If speed is the issue, you might want to consider turning the problem
around. There are only 365 days in a year, so over a 100 year period there
are only 36500 distinct dates. Pre-format those that are most likely to be
in your range of dates and put them in a hash table, or use a simple
indexing method. This completely sidesteps expensive string formatting
problems and is especially good if there are many redundant dates.

Cheers,
Matt Humphrey (e-mail address removed) http://www.iviz.com/

Niko · Sep 16, 2003

Thanks for the bigdate and the index lookup ideas, unfortunately I'm
working with DateTimes, i.e 3rd Jun 1993 05:01:43. However I was
thinking I could produce two hash tables, one for the time and one for
the date, ignoring the year, split the string and lookup in both
tables and adjust for year.

Roedy Green · Sep 16, 2003

However I was
thinking I could produce two hash tables, one for the time and one for
the date, ignoring the year, split the string and lookup in both
tables and adjust for year.

"adjust for year" means recreating the logic in BigDate.

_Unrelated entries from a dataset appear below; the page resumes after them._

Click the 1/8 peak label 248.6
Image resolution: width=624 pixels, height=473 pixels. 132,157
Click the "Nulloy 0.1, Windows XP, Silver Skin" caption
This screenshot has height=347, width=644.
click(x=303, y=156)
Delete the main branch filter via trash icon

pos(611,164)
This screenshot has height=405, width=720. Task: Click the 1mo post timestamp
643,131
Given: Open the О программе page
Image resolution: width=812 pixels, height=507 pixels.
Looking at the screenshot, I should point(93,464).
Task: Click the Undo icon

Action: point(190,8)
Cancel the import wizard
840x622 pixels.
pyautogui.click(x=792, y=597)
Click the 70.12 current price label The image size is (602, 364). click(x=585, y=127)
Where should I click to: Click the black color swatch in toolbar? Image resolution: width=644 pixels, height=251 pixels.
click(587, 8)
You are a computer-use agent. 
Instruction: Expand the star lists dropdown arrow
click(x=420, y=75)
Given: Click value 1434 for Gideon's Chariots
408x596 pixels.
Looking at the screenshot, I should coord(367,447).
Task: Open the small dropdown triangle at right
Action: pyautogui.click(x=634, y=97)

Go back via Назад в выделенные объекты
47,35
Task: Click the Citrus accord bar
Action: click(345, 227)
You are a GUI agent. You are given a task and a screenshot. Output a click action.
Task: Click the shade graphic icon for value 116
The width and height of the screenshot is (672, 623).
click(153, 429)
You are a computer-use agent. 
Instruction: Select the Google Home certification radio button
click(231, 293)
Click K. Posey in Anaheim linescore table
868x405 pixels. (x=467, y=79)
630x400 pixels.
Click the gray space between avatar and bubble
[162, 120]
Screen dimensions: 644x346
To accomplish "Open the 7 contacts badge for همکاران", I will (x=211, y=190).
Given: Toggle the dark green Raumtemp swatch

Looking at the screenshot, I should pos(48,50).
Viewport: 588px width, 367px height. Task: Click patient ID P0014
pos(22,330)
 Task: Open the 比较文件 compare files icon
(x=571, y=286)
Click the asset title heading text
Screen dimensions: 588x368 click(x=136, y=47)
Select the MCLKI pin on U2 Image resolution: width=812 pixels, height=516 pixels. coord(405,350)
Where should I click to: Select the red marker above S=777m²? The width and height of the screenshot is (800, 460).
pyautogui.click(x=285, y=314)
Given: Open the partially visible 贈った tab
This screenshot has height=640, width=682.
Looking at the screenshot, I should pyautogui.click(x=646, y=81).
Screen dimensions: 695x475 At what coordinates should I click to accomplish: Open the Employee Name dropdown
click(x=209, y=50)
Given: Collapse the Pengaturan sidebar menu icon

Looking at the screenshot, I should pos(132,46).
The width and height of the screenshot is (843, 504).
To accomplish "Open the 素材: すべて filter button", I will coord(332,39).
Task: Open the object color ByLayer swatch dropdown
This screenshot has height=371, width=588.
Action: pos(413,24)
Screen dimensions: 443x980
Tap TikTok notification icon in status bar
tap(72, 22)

you could precompute the strings for the days for a period of five
years, and index to get the YYYYYMMDD part and then plop in the time
part, but that is a rather big chunk of RAM.

You could get BigDate to get you the date part. You have to do the
time part yourself. You need a timezone adjust.

Matt Humphrey · Sep 16, 2003

Niko said:
Thanks for the bigdate and the index lookup ideas, unfortunately I'm
working with DateTimes, i.e 3rd Jun 1993 05:01:43. However I was
thinking I could produce two hash tables, one for the time and one for
the date, ignoring the year, split the string and lookup in both
tables and adjust for year.

That's workable and equivalent to forming the string via indexed lookup, but
with more lookup elements. Your tables for lookup would the day/month, the
year, the hour, minute and second (all the same table from 0..59) Assemble
them via a StringBuffer. There are over 84000 second time-stamps in a day,
so that's a bit much for direct lookup. Part of what you're trying to avoid
is the number-to-string conversion and the string assembly. This technique
does not avoid the string assembly problem, but the number-to-string lookup
is reduced to table index.

Another way to avoid string assembly is to arrange the string to always have
the same layout: e.g. 2dights, th|rd, sp, 3-letters, sp, dd:dd:dd. This way
you only allocate the string once and copy the elements to fixed places. But
I really only suggest this after a run with a serious profiler.

Cheers,

Jim Sculley · Sep 16, 2003

Niko said:
Hi,

We are finding that SimpleDateFormat is pretty slow, if your trying to
use it to pass millions of records. We improved upon it by added some
caches in the code, if things like the Month was the same and so on
but in all we find it to be a hog.

For example we can pass 20,000 records a second, if they don't contain
dates in them but when you add dates this can drop to 4,000.

On what hardware?

So does anyone know of a good class out there or before we go and
build a faster one.

Are you using SimpleDateFormat correctly? You should not create a new
instance for each record. I get a throughput of about 150,000 calls to
format() per second using an array of one million random dates.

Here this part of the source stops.